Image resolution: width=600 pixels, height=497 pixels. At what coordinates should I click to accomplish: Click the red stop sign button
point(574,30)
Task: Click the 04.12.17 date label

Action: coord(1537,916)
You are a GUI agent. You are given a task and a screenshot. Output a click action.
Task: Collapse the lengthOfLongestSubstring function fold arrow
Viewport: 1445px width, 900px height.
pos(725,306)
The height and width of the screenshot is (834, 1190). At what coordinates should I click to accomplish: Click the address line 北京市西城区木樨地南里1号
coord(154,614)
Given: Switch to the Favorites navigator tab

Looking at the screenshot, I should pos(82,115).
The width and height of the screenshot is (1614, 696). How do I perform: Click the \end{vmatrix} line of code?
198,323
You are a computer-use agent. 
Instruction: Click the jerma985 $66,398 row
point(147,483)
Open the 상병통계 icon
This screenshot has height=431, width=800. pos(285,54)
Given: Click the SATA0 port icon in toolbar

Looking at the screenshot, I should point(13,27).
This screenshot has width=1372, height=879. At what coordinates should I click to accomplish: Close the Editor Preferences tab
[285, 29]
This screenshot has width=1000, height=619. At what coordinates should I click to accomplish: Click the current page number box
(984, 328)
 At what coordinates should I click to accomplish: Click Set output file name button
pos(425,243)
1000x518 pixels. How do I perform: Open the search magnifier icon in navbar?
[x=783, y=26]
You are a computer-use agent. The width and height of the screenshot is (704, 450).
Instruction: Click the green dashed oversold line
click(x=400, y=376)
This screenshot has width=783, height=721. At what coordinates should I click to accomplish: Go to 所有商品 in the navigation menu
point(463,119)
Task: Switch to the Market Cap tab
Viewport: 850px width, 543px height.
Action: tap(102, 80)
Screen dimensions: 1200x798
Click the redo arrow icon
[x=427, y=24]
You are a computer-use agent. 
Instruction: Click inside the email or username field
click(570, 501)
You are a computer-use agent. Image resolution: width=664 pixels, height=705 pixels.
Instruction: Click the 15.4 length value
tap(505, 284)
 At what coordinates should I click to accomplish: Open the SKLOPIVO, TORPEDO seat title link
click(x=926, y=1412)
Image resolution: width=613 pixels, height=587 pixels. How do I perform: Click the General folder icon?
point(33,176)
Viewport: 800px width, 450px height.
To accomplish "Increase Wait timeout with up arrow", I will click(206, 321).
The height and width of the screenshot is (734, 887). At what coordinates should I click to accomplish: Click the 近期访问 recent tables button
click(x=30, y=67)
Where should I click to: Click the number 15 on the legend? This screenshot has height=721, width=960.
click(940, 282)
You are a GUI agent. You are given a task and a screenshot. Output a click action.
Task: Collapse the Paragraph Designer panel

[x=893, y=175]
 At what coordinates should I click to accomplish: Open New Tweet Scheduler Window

REQUIREMENT
In the answer, the lines from the first line of the data above through the line containing "You are a computer-use agent. Image" must appear exactly as written, with nothing else.

RESULT OF THIS EXERCISE
Image resolution: width=600 pixels, height=497 pixels. At what coordinates should I click to accomplish: Click the red stop sign button
point(574,30)
Task: Click the 04.12.17 date label

Action: coord(1537,916)
You are a GUI agent. You are given a task and a screenshot. Output a click action.
Task: Collapse the lengthOfLongestSubstring function fold arrow
Viewport: 1445px width, 900px height.
pos(725,306)
The height and width of the screenshot is (834, 1190). At what coordinates should I click to accomplish: Click the address line 北京市西城区木樨地南里1号
coord(154,614)
Given: Switch to the Favorites navigator tab

Looking at the screenshot, I should pos(82,115).
The width and height of the screenshot is (1614, 696). How do I perform: Click the \end{vmatrix} line of code?
198,323
You are a computer-use agent. 
Instruction: Click the jerma985 $66,398 row
point(147,483)
Open the 상병통계 icon
This screenshot has height=431, width=800. pos(285,54)
Given: Click the SATA0 port icon in toolbar

Looking at the screenshot, I should point(13,27).
This screenshot has width=1372, height=879. At what coordinates should I click to accomplish: Close the Editor Preferences tab
[285, 29]
This screenshot has width=1000, height=619. At what coordinates should I click to accomplish: Click the current page number box
(984, 328)
 At what coordinates should I click to accomplish: Click Set output file name button
pos(425,243)
1000x518 pixels. How do I perform: Open the search magnifier icon in navbar?
[x=783, y=26]
You are a computer-use agent. The width and height of the screenshot is (704, 450).
Instruction: Click the green dashed oversold line
click(x=400, y=376)
This screenshot has width=783, height=721. At what coordinates should I click to accomplish: Go to 所有商品 in the navigation menu
point(463,119)
Task: Switch to the Market Cap tab
Viewport: 850px width, 543px height.
Action: tap(102, 80)
Screen dimensions: 1200x798
Click the redo arrow icon
[x=427, y=24]
You are a computer-use agent. 
Instruction: Click inside the email or username field
click(570, 501)
You are a computer-use agent. Image resolution: width=664 pixels, height=705 pixels.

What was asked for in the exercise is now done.